The DNA-damaging agent CPT does not induce ER stress in HNSCC cells. (A) UMSCC-23 or UMSCC-14A cells were treated with CPT (10 μM) or PS-341 for the indicated time periods. The phosphorylation of PERK was detected by Western blot analysis as described in the legend to Fig. 3A. (B) Cells were treated with PS-341 or CPT for the indicated time periods. The expression of ATF-4 and GADD-34 was examined by Western blot analysis as described in the legend to Fig. 3A.

FIG. 5.

PS-341 induces ER stress and activates caspase 12 in MEFs. (A) MEFs were treated with PS-341 for the indicated time periods, and the whole-cell extracts were prepared. Fifty-microgram aliquots of proteins were probed with polyclonal antibodies against caspase 12 and caspase 3. For loading control, the membrane was stripped and reprobed with monoclonal antibodies against α-tubulin. (B) MEFs were treated with PS-341 for the indicated time periods, and the whole-cell extracts were prepared. Fifty-microgram aliquots of proteins were probed with polyclonal antibodies against ATF-4 and CHOP. For loading control, the membrane was stripped and reprobed with monoclonal antibodies against α-tubulin. (C, D, and E) MEFs were treated with PS-341 for the indicated time periods, and the total RNAs were extracted with Trizol. Ten-microgram aliquots of total RNAs were probed with ³²P-labeled ATF, CHOP, and GRP-78 cDNA probes. For loading control, the membranes were stripped and reprobed with ³²P-labeled glyceraldehyde-3-phosphate dehydrogenase (GAPDH) cDNA probes.

FIG. 6.

PS-341 induces the production of reactive oxygen species in HNSCC cells and MEFs. (A, B, and C) UMSCC-23 cells, MEFs, and UMSCC-14A cells were treated with PS-341 or vehicle control for 4 h, respectively. After treatment, cells were harvested and incubated with the cell-permeable dye H₂DCFDA. The reaction was analyzed by FACS.

FIG. 7.

The ROS inhibitor Tiron inhibits PS-341-mediated apoptosis and gene expression. (A) UMSCC-23 cells were pretreated with or without Tiron for 30 min and then treated with PS-341 for 24 h. Cell viability was determined with a trypan blue exclusion assay.
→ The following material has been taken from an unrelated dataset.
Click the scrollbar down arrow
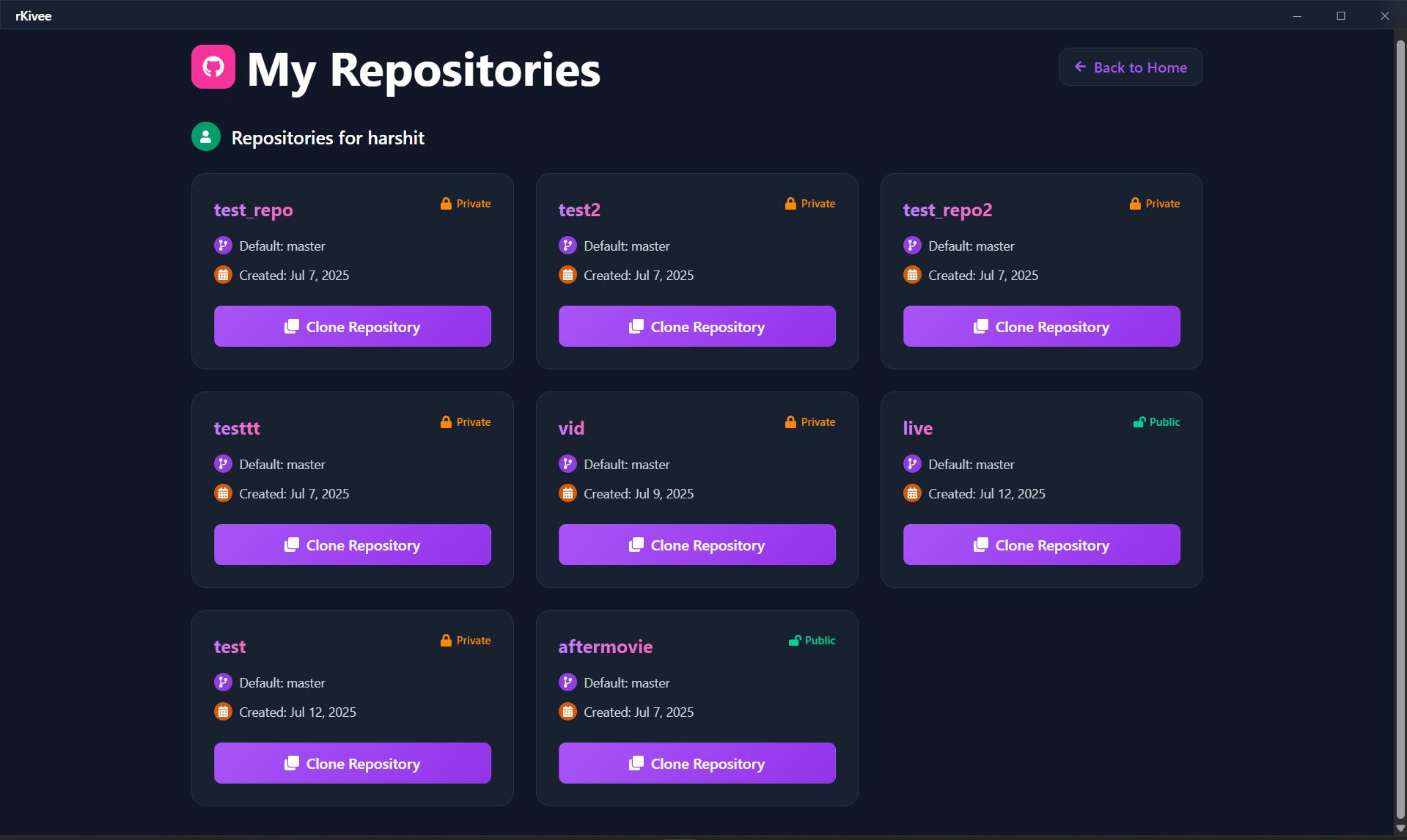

The assay was performed in triplicate, and results represent the average values from three independent experiments. (B) UMSCC-23 cells were pretreated with or without Tiron for 30 min and then treated with PS-341 for 24 h. After treatment, cells were harvested and incubated with the cell-permeable dye H₂DCFDA. The reaction was analyzed by FACS. (C) UMSCC-23 cells were pretreated with or without Tiron for 30 min and then treated with PS-341 for the indicated time periods. The whole-cell proteins were probed with polyclonal antibodies against caspases 9 and 3. For loading control, the membrane was stripped and reprobed with monoclonal antibodies against α-tubulin. (D) UMSCC-23 cells or MEFs were treated with PS-341 with or without Tiron for the indicated time periods, and whole-cell extracts were prepared. Fifty-microgram aliquots were resolved on SDS-8% PAGE and probed with polyclonal antibodies for ATF-4 and CHOP.